Nearly 1.29 million Jordanian voters – 56.7% of the registered electorate – turned out at polling stations Wednesday (January 23rd) to elect members of Jordan's 17th lower house of parliament.
Voter turnout was lowest in Amman at 43.2% and highest in the northern Badia region at 75.3%.
Due to strong turnout at polling stations in the final hours of the election, the Independent Electoral Commission (IEC) extended the voting deadline in all electoral districts by one hour, from 7 to 8 p.m., IEC President Abdul Ilah Khatib said.
"Today, the Jordanian voter has spoken," Khatib said during a Wednesday evening press conference, praising the political will mustered to ensure the fairness of elections.
He said this electoral process was characterised by openness and transparency and that the IEC took firm action to safeguard the voting process.
The vote counting process is being conducted in the presence of the candidates or their representatives, delegates from electoral lists, international and local observers and the media, Khatib said.
Thanks to local and international observers, instances of election violations were "minimal", he said. AFP reported that at least 7,020 local monitors and 512 international monitors oversaw the election.
Meanwhile, the Jordanian National Centre for Human Rights formed a team to monitor the elections, with around 50 civil society organisations and 1,300 observers participating, said Musa Braizat, the centre's commissioner-general.
"The snags encountered during the process were mostly technical," he told reporters on Wednesday evening. "Some polling stations opened their doors 30 to 35 minutes late, affecting 125 out of the 1,300 ballot boxes we monitored."
Electronic connections went down at some polling stations and campaigning continued to a limited extent throughout the voting process, he said.
"The election process went well, despite the occurrence of a few problems," Braizat said.
Lt.
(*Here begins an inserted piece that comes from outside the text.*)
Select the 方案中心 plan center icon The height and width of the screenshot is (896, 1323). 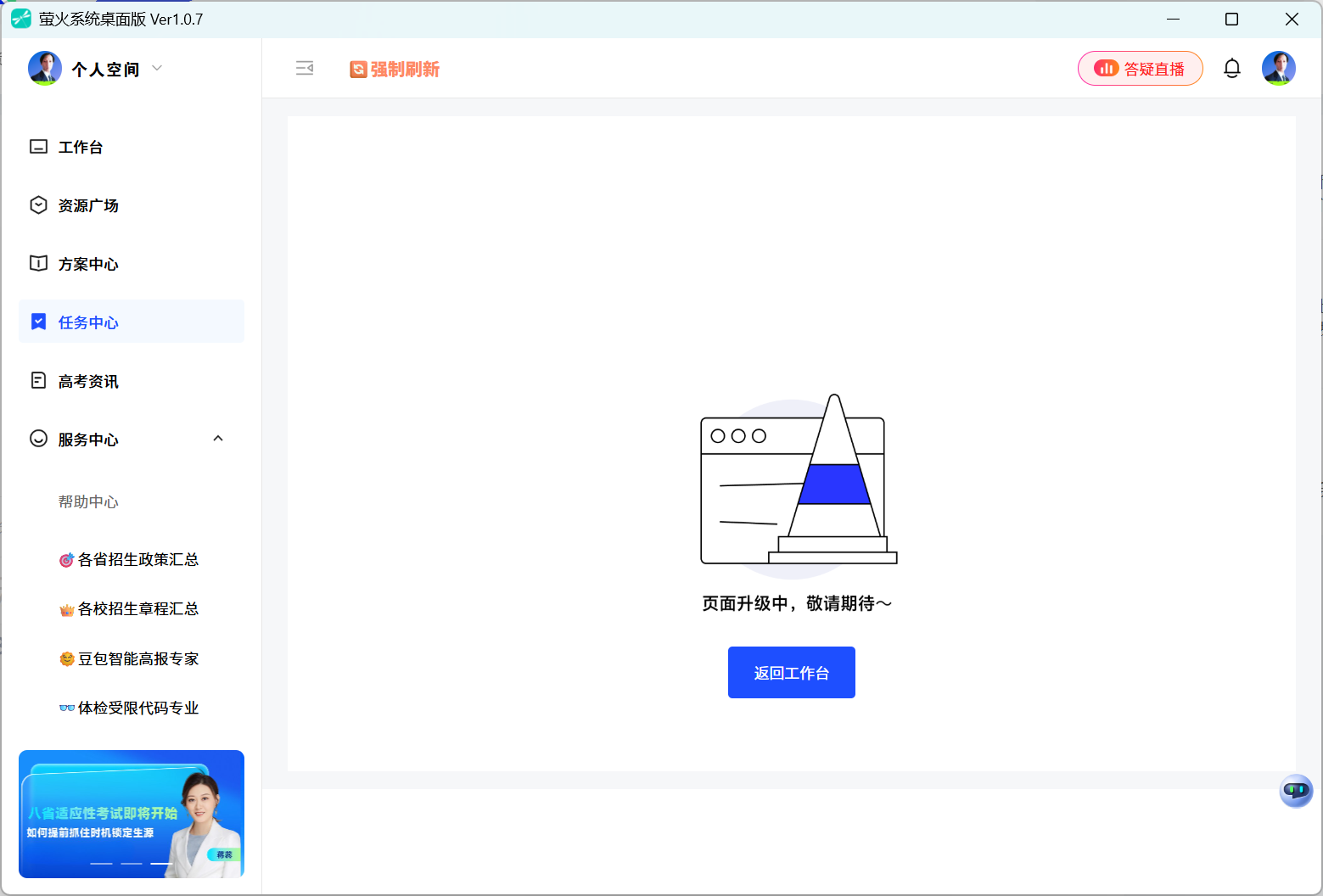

Gen. Hussein al-Majali, director of public security, said there were no incidents that halted the electoral process or prevented citizens from exercising their right to vote. Voting was conducted under tight security that included the deployment of 30,000 policemen and 17,000 gendarmeries, AFP reported.
Anwar Ziadat, a journalist who helped monitor the electoral process, told Al-Shorfa it was "remarkable" how "calmly and smoothly it went despite the absence of the largest political party in Jordan, the Islamic Action Front", which boycotted the elections in protest over Jordan's new election law.
Uncertainties about election transparency were alleviated when the elections were conducted, and because the turnout rate for registered voters exceeded 50%, he said.
The previous Jordanian parliament in June approved a draft electoral law that abolished the one vote system and replaced it with a system in which a voter casts two different ballots, one for candidates in their local electoral district and the second for a national electoral list.
The law also increased the number of seats in the lower house of parliament from 120 to 150, and increased the number of seats allocated for women and party candidates.
Journalist Kayed al-Majali said these are the first elections in which Jordanians have cast two votes.
The new national list system "is a step in the right direction towards strengthening politics and parties in Jordan", he said.
These elections and the adoption of national lists will pave the way for amending the current electoral law and improving Jordan's democratic experience, he said, adding that he hopes a new parliament will issue legislation to boost the reform and modernisation process.
Ali al-Dalahma, who voted in the election, said he hopes the election will change Jordan's legislative and regulatory environment.
He said he fulfilled his "legal and constitutional" duty to his country, "because Jordan needs the entire population to support the democratic process and fortify its internal front in light of the circumstances that are sweeping the region".